* [Short task]: Please scale the records from the line with "Task: Click the SQL Server Agent service icon" to the line with "Action: [166, 81]", both included, and give only those lines again, requests included, with every coordinate in the answers multiplied by 2.3 and rounded to a whole number, halves up.

* [The records]:
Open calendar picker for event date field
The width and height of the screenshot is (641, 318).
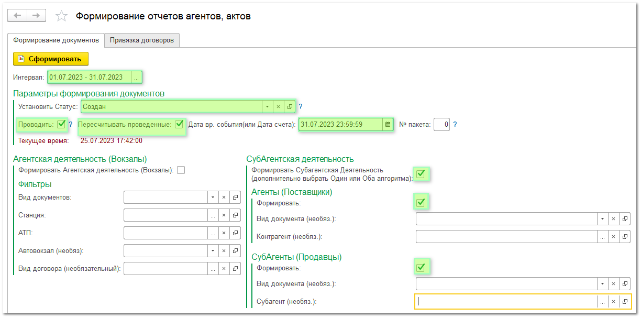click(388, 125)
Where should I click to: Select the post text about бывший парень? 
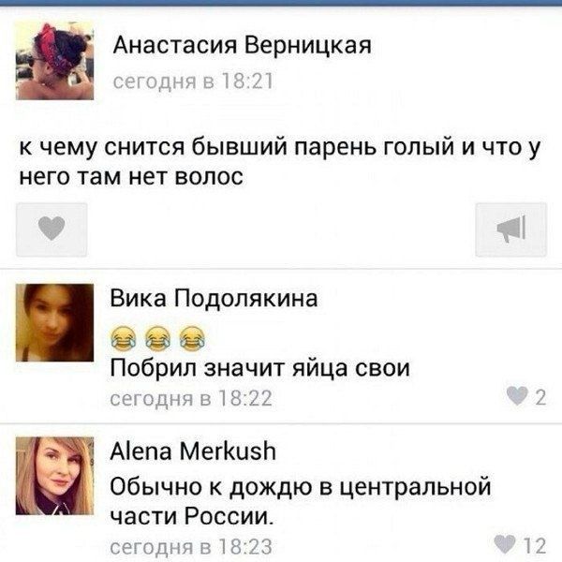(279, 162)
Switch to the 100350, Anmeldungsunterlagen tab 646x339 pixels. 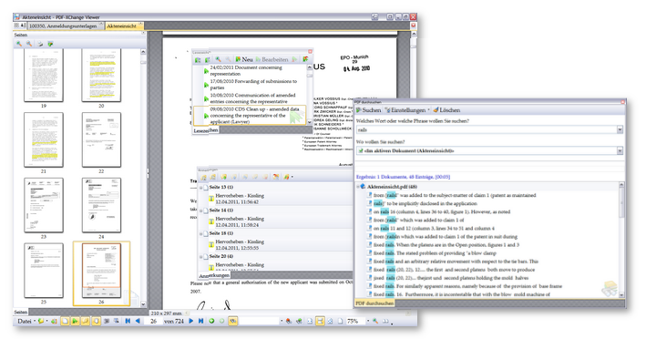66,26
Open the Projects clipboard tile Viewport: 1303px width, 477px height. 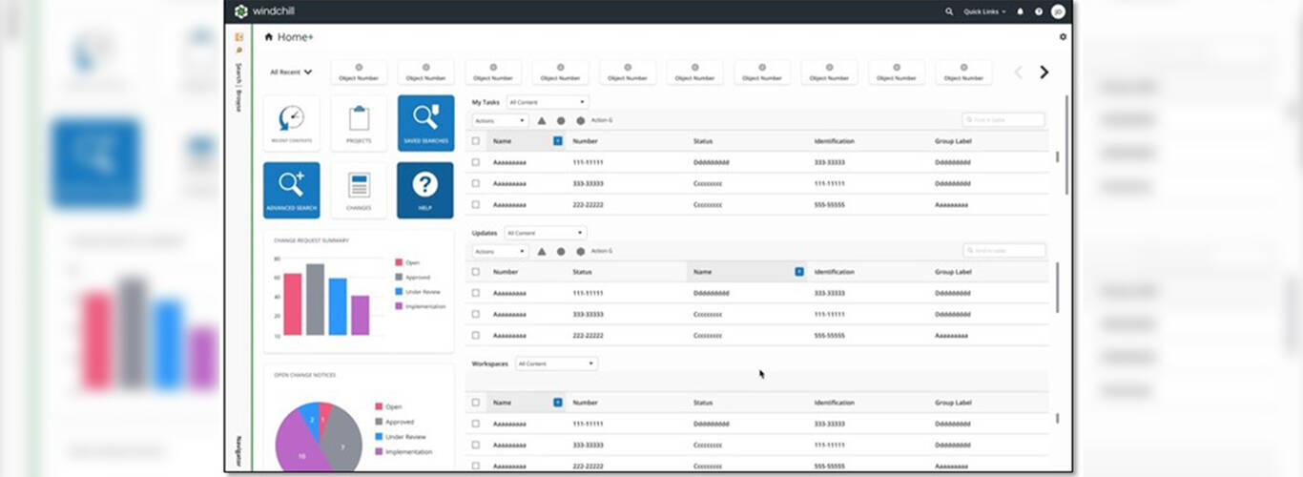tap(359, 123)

--

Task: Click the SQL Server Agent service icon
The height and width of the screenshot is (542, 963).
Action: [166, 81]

* [Full answer]:
Task: Click the SQL Server Agent service icon
The height and width of the screenshot is (542, 963).
Action: [382, 186]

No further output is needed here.